Não teve coragem. O sismo tinha descido perigosamente impedindo-o de aliviar os supostos gases sob pena de se consumar a tragédia. Agora só pensava em chegar ao banheiro do escritório. Era pertinho, uns cem metros, se tanto, mas tinha o elevador e seu objetivo era o sexto andar. Obcecado em chegar, caminhava com cuidado, passos rápidos mas miúdos, evitando maiores riscos.

- Ai meu Deus! - murmurou, ao ver o tamanho da fila dos elevadores.

Como fosse impossível àquela altura esperar duas ou três viagens até que conseguisse um lugar, resolveu imediatamente subir as escadas, e com extremo cuidado conseguiu superar o primeiro lance. À medida que subia, sua confiança aumentava e apressava o ritmo. Num arroubo de coragem entre o quarto e o quinto andares, tentou suplantar dois degraus com um único movimento. Foi o suficiente. A tragédia anunciada tinha se consumado. Imóvel, pernas abertas, ele perdera a batalha. O que fazer agora? Subir e encarar os colegas nem pensar. Descer muito menos. Ficaria ali para sempre? E a diarréia que não parava? E o faxineiro? Isso, o faxineiro! Não sabia quem era, mas certamente deveria ser uma pessoa humilde que por alguns trocados traria um balde de água, uns panos para limpar a si e a escada e também lhe compraria uma calça para vestir. Pronto, resolvido! Ele ficaria ali, imóvel, à espera do rapaz.

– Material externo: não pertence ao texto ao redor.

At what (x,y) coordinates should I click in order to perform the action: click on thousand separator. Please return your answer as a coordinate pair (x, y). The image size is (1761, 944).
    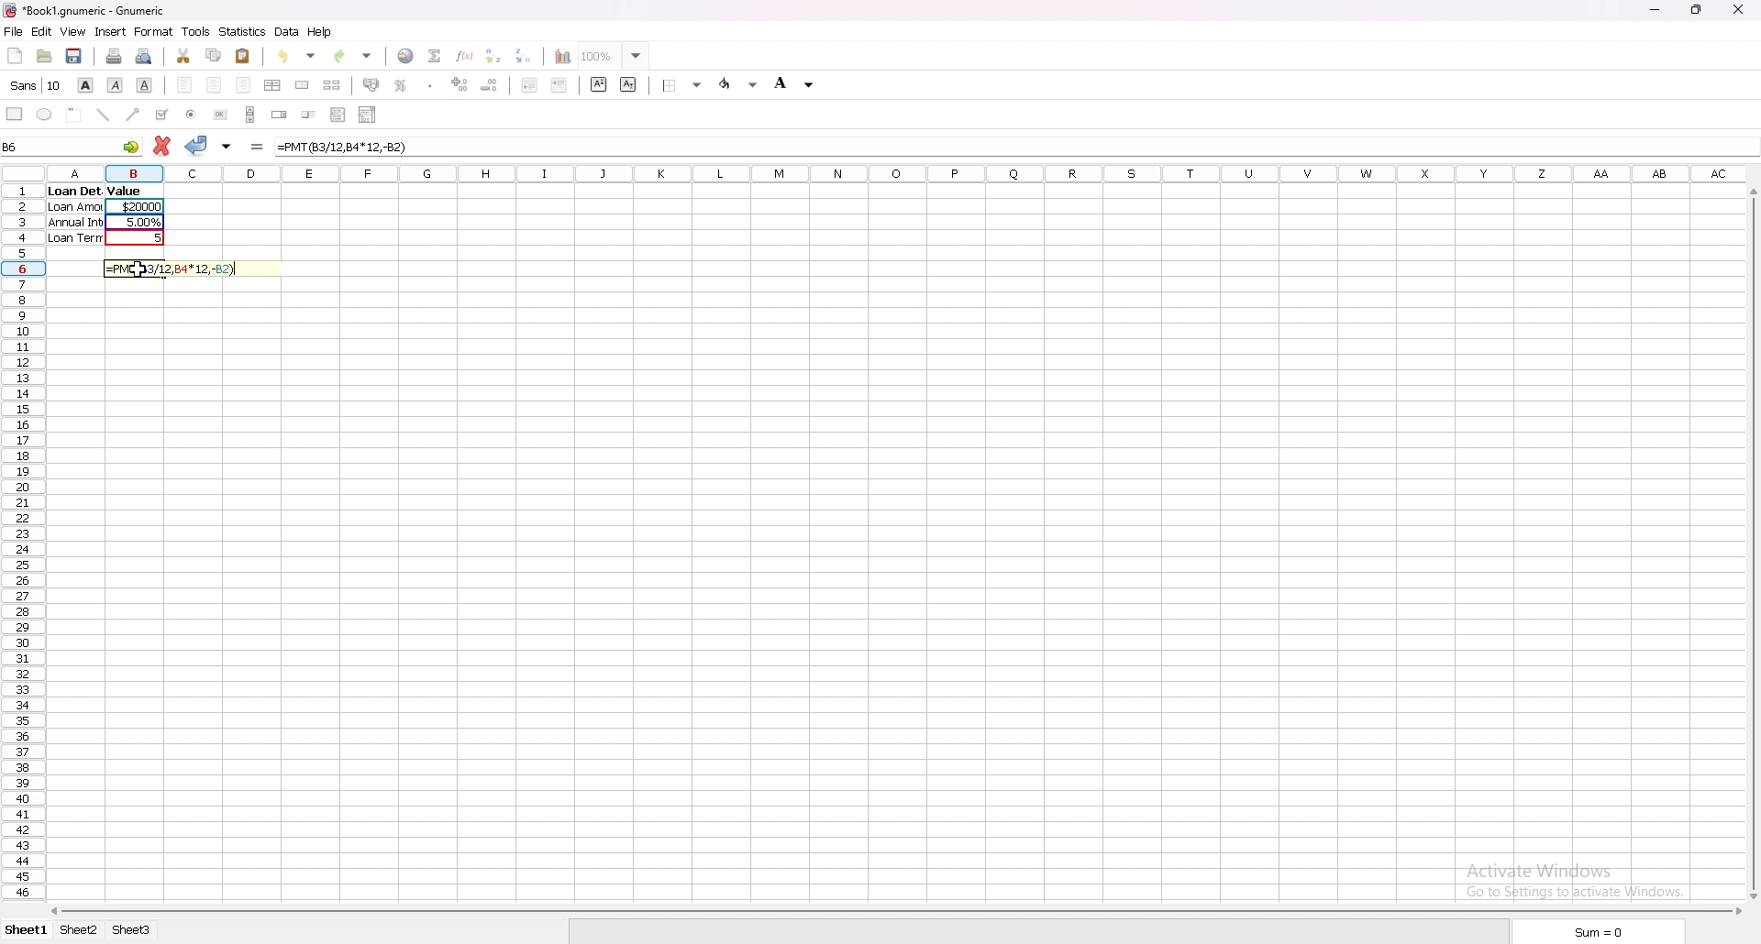
    Looking at the image, I should click on (431, 83).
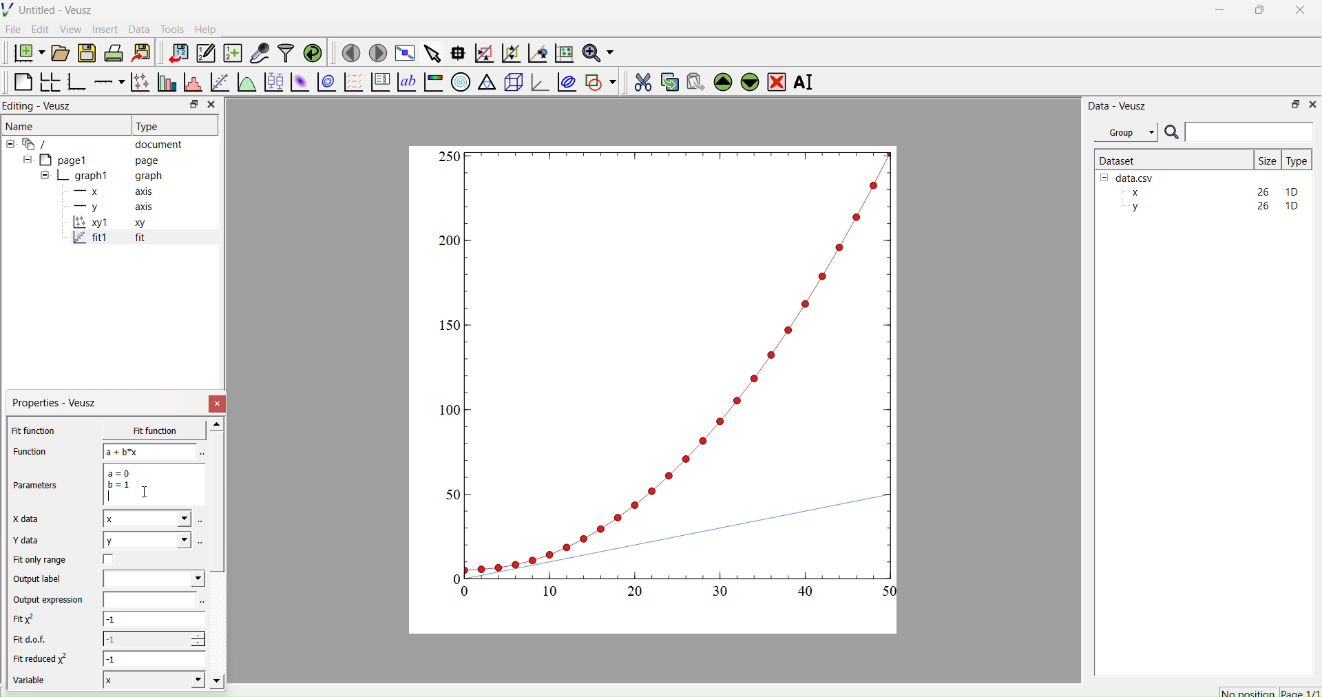  Describe the element at coordinates (146, 540) in the screenshot. I see `y` at that location.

Zuleica, com os olhos inchados por três dias de lágrimas de esguicho e insônia, lamentava-se com Cora, a irmã que lhe fazia companhia desde sexta à noite:

- Viu? Não se pode confiar mesmo nos homens. Quando ele saiu para trabalhar com aquele terno branco eu bem que desconfiei. Já é segunda feira e nada de aparecer. Ninguém mais agüenta ouvir nossa voz na polícia, nos hospitais e no necrotério. Se tivesse acontecido algo, nós saberíamos. O bandido deve ter ido com alguma sirigaita para Caxambu. Ele adora aquilo lá.

- Mas Balbino sempre foi um exemplo de marido, Zu. Nunca chegou tarde, nunca bebeu, nunca fumou, nunca...

- Nunca, nunca... Mas sempre há uma primeira vez. E foi essa.

Nisso, toca o telefone, a irmã atende e após meio minuto sem abrir a boca, desliga. Com o rosto lívido fala:

- Zu... Balbino morreu. O faxineiro do prédio do banco achou o corpo hoje de manhã, na escada.

- Ai meu Deus! – Gritou Zuleica atirando-se no sofá – O que vai ser de mim agora, o que vai ser de mim...

- Espera que vou buscar um Vagostesil.

E Cora foi até a cozinha murmurando:

- Credo! O colega dele falou que ele deve ter morrido de diarréia! Podia ter sido gonorréia que era melhor...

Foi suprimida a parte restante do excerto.